───── INPUT ROWS

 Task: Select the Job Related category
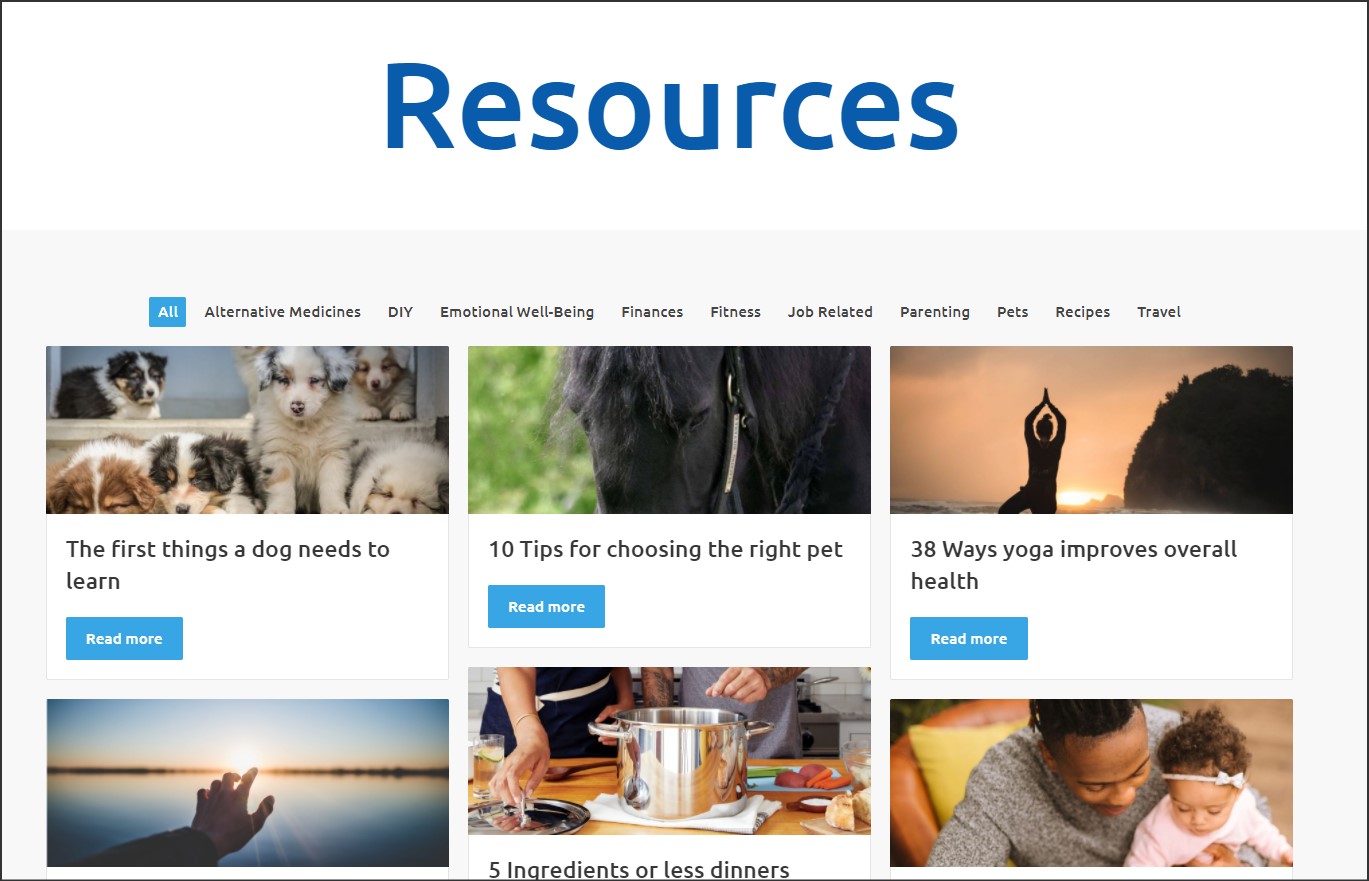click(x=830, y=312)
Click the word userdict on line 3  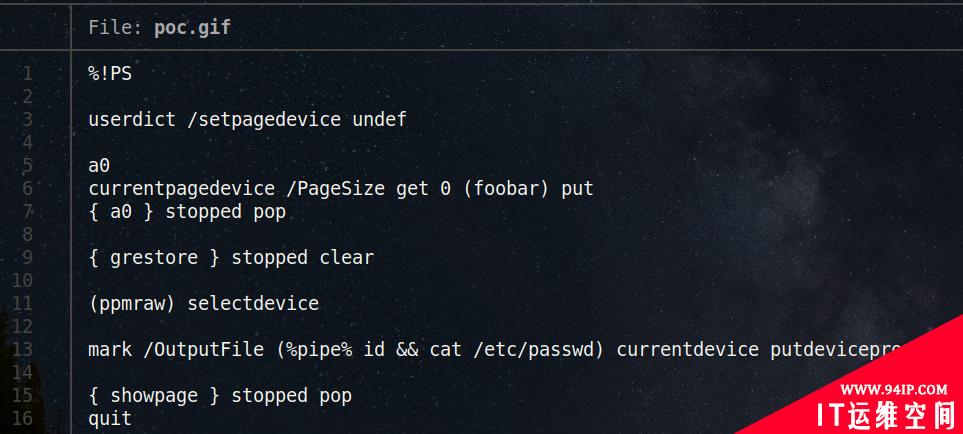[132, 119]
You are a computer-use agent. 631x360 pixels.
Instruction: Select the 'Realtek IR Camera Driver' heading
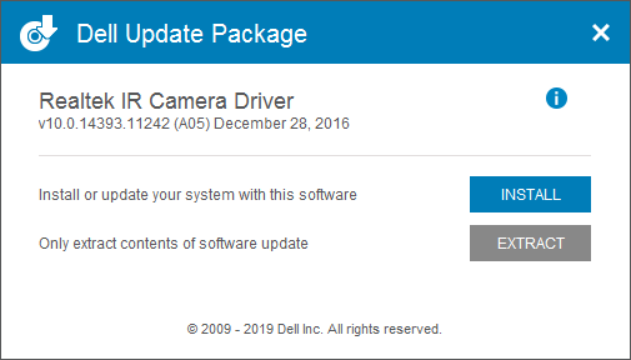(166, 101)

──────────
───── INPUT ROWS

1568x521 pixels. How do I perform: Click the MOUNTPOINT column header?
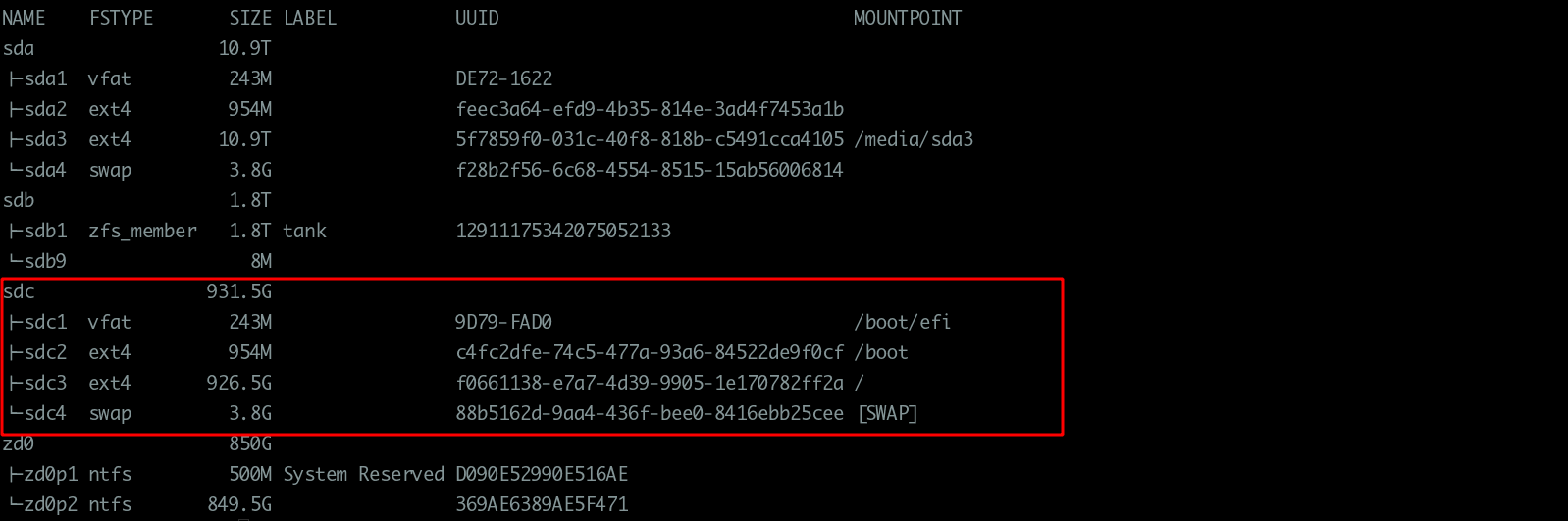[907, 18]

──────────

WHAT THE TASK ASKS:
Count the lines of the entries above that contain the string "pixels". Reply with the number alone.

OUTPUT OF THE EXERCISE:
2